Yahoo CEO Marissa Mayer took part in a fireside chat on Monday in New York with Slate Group Chairman and Editor-in-chief Jacob Weisberg, laying out a bit of her strategy to make her company more competitive.

The two sat down at the IAB MIXX conference, hosted by the Interactive Advertising Bureau and one of many events being held during Advertising Week here.

Mayer gave the expected spiel about ways Yahoo (Nasdaq: YHOO) keeps trying to build on its strengths, old and new. “Throughout our history, we’ve always been the guide,” she said. “Originally we were Dave and Jerry’s guide to the World Wide Web. Today we really want to be the mobile guide.”

The question of what Yahoo really has to offer its shareholders after the Alibaba spinoff still hangs in the air though. Mayer said she wants to focus on core offerings—search, mail and communications, and digital content.

Mayer, who became CEO of Yahoo in 2012, said she was proud of the products and mobile applications the company now offers, noting that it had little mobile presence when she took the helm. “We’re in still in the midst of our renaissance,” she said. “We’ve become mobile first.”

The company has been making more noise lately about its efforts to grow in the mobile sector. In August, Yahoo brought its mobile apps developer conference to New York for the first time ever. On Monday, Mayer said Yahoo now has a mobile audience of 600 million monthly active users.

The acquisition last summer of mobile analytics company Flurry gives Yahoo insight, she said, on mobile user habits, apps, and the ubiquitous spread of mobile devices. For example, she said Flurry’s data shows that more than 280 million people around the world are “mobile addicts” who interact with apps at least 60 times per day.

Mayer said people spend some 20 percent of their time on digital devices watching video, with 50 percent of that done through mobile. She also said time the spent on mobile apps is evenly split between messaging and entertainment. “There’s a huge amount of activity that’s moving to mobile,” she said.

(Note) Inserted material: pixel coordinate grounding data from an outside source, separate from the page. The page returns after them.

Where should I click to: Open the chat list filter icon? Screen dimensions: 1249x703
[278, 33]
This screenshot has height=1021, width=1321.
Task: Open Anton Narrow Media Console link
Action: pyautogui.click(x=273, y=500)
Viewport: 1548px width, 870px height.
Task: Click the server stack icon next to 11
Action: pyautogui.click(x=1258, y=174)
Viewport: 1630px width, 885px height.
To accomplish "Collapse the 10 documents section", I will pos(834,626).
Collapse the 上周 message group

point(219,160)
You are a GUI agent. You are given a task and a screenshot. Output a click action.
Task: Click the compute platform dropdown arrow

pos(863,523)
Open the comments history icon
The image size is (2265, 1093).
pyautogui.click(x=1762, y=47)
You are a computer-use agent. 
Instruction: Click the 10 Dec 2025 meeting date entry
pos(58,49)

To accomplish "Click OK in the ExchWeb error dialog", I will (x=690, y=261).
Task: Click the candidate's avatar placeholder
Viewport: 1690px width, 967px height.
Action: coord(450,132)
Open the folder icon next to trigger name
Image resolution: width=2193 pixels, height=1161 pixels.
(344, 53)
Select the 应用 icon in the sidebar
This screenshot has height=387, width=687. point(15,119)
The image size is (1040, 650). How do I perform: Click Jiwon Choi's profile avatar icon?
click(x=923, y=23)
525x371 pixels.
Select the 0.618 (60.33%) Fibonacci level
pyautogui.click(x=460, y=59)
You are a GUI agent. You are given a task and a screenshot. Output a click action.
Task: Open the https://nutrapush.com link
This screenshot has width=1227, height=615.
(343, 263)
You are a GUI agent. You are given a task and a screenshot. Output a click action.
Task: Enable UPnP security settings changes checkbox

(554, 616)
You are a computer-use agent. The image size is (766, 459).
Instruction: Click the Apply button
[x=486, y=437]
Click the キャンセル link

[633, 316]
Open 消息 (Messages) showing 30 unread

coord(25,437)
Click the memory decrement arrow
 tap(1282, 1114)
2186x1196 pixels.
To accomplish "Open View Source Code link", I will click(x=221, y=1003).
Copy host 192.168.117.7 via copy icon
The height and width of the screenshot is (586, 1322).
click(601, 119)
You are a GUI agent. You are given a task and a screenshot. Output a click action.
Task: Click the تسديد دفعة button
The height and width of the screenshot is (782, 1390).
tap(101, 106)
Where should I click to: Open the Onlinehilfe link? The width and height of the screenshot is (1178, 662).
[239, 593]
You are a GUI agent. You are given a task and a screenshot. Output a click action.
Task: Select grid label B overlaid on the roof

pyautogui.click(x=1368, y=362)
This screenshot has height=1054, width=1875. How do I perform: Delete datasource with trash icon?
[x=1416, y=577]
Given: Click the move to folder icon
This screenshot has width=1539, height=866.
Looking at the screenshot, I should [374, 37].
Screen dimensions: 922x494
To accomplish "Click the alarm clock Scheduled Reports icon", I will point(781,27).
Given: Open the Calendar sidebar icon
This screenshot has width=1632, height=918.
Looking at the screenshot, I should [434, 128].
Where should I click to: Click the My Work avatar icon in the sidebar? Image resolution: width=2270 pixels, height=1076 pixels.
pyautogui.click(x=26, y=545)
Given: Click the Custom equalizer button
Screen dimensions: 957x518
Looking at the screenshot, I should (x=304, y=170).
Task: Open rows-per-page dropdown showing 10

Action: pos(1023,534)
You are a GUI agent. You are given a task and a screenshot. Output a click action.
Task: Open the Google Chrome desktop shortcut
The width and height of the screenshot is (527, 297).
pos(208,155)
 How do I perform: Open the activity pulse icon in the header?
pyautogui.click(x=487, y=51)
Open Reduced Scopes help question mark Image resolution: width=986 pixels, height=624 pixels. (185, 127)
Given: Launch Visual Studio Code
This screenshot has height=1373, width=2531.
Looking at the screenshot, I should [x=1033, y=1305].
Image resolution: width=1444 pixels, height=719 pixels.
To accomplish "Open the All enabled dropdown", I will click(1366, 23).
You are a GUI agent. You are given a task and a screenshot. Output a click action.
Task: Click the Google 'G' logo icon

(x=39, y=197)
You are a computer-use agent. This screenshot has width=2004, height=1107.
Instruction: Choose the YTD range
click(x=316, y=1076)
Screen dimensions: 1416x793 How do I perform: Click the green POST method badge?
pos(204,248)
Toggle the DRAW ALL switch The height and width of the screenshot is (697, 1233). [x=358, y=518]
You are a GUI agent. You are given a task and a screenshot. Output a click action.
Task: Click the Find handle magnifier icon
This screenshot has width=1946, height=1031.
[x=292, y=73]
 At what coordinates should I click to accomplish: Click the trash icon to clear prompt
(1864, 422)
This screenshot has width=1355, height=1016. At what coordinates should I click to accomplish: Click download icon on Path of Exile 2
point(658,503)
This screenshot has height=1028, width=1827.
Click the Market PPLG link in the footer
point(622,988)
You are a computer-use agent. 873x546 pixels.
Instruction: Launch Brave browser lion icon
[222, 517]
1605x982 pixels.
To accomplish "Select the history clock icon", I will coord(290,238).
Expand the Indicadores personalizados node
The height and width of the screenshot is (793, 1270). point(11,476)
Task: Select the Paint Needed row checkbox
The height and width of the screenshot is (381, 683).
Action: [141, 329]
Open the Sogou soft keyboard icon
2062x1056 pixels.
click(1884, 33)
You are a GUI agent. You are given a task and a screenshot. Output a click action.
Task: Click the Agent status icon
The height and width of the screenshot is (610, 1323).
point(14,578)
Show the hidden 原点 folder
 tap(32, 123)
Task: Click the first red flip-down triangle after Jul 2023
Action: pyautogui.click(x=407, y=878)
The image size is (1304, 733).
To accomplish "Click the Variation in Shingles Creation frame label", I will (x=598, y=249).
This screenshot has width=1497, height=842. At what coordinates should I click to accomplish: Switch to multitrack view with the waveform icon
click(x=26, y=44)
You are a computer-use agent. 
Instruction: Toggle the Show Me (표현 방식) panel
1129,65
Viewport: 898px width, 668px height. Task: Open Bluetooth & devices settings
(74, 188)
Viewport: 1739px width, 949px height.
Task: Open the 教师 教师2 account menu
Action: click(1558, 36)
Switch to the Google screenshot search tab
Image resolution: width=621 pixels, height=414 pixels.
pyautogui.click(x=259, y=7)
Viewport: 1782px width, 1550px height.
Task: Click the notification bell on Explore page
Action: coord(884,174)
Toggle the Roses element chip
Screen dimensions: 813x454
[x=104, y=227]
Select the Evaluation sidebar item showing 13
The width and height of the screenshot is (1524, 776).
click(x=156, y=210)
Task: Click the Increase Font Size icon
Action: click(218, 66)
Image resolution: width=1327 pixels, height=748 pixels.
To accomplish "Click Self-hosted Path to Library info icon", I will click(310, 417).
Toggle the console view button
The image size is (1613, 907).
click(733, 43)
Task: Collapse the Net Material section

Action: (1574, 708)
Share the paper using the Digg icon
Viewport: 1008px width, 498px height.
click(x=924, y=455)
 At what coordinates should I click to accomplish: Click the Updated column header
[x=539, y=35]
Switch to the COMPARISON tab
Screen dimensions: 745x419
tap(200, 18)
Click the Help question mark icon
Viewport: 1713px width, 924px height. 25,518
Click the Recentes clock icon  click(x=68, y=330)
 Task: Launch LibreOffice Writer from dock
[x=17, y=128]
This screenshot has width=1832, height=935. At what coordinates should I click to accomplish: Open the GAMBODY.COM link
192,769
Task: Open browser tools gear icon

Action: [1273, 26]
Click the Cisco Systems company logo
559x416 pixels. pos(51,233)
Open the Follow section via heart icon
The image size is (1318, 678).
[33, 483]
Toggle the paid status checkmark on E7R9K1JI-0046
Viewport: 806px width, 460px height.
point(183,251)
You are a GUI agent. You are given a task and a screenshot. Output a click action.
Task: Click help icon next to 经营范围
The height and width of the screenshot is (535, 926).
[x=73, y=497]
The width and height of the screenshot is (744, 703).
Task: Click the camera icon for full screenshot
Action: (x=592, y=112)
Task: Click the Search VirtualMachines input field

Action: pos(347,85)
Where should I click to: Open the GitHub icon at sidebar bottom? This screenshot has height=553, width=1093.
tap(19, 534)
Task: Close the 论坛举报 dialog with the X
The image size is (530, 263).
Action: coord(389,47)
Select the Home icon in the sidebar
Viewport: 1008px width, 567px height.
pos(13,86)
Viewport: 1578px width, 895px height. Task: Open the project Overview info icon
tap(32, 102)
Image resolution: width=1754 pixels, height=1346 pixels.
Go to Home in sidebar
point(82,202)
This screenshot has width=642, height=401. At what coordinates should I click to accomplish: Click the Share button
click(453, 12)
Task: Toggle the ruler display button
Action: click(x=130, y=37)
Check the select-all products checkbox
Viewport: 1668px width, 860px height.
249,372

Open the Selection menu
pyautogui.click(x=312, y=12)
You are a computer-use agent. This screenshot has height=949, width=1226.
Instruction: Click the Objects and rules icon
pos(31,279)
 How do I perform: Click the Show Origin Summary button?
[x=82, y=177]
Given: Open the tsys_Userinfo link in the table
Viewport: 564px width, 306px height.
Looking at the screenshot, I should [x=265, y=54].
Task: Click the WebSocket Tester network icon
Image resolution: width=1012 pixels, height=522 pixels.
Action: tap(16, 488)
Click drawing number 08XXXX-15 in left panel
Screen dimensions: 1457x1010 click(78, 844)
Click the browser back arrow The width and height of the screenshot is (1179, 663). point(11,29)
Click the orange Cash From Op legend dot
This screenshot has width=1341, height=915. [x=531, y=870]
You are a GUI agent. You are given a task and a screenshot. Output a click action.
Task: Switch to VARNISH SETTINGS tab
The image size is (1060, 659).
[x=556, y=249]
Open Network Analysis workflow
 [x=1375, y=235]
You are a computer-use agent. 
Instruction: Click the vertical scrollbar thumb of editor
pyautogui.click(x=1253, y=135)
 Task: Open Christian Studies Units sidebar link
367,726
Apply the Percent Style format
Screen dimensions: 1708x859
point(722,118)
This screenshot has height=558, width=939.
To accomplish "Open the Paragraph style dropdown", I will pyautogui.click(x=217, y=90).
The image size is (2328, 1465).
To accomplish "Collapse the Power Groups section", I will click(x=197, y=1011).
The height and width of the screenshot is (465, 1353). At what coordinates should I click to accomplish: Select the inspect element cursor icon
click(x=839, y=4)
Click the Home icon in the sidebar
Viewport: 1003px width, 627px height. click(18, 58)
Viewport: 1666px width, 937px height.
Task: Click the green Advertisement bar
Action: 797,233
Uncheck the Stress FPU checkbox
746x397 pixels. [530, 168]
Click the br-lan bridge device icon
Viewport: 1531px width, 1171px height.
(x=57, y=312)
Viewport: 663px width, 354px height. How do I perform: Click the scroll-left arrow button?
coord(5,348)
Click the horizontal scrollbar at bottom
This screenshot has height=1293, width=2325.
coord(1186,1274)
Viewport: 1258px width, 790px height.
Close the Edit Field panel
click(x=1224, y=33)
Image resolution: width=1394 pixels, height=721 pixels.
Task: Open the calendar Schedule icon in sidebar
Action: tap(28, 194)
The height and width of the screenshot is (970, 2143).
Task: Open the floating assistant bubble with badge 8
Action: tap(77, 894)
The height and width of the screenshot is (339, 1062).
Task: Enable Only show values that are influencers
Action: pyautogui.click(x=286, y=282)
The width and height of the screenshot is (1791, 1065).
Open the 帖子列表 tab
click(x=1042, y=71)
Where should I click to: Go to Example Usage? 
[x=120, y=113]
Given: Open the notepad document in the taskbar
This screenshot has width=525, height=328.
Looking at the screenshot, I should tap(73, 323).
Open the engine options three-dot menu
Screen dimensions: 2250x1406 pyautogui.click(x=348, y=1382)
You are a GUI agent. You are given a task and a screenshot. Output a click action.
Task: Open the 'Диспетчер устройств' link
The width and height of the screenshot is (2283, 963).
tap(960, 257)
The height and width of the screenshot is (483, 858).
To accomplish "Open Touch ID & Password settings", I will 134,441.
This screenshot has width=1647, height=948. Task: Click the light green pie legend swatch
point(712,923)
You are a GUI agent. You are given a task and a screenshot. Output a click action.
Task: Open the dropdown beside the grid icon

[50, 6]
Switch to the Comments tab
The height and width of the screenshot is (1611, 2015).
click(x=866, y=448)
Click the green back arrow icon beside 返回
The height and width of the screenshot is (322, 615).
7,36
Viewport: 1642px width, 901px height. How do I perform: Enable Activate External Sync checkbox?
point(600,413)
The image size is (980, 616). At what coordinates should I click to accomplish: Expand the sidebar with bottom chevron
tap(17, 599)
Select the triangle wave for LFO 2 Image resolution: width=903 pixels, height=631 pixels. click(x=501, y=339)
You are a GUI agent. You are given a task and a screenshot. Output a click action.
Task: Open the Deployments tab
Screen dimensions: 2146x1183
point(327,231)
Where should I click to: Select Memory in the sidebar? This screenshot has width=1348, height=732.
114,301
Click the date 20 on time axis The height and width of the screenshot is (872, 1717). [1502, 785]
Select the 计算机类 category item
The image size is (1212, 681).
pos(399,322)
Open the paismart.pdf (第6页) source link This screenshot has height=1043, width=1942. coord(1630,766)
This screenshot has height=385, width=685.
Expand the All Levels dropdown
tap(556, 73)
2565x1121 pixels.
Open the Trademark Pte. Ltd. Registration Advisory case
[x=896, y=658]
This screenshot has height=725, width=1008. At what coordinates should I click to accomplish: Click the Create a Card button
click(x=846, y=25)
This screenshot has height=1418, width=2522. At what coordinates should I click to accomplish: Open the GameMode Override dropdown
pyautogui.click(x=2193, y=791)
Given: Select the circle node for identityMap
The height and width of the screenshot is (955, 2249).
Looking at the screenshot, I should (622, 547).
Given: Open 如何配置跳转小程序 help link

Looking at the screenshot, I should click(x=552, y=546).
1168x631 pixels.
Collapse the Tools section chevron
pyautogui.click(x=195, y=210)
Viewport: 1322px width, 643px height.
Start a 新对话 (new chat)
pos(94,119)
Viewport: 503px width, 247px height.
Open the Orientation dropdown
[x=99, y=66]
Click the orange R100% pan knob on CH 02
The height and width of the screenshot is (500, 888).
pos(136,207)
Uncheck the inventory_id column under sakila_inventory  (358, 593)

There is also some action in sports that Yahoo wants a bigger piece of. In June, the company announced a deal with the NFL to show a single-game, free live stream in October featuring the Buffalo Bills versus the Jacksonville Jaguars. The stream, which Mayer called a test, will be available through multiple access points on Yahoo, including Yahoo Mail, to watch the game.

Yahoo has a history of offering sports related content, Mayer said, and is now making more of a push in fantasy sports—which of late has been a battleground for ESPN, FanDuel, and DraftKings. Season-long play was already available through Yahoo Fantasy Sports, and in July the company added daily and weeklong games. Despite the heady competition in this market, Mayer said Yahoo has an edge on its rivals. “We are the one platform that combines season-long games and daily games,” she said.

Whether that will help Yahoo put more points on its own scoreboard remains to be seen.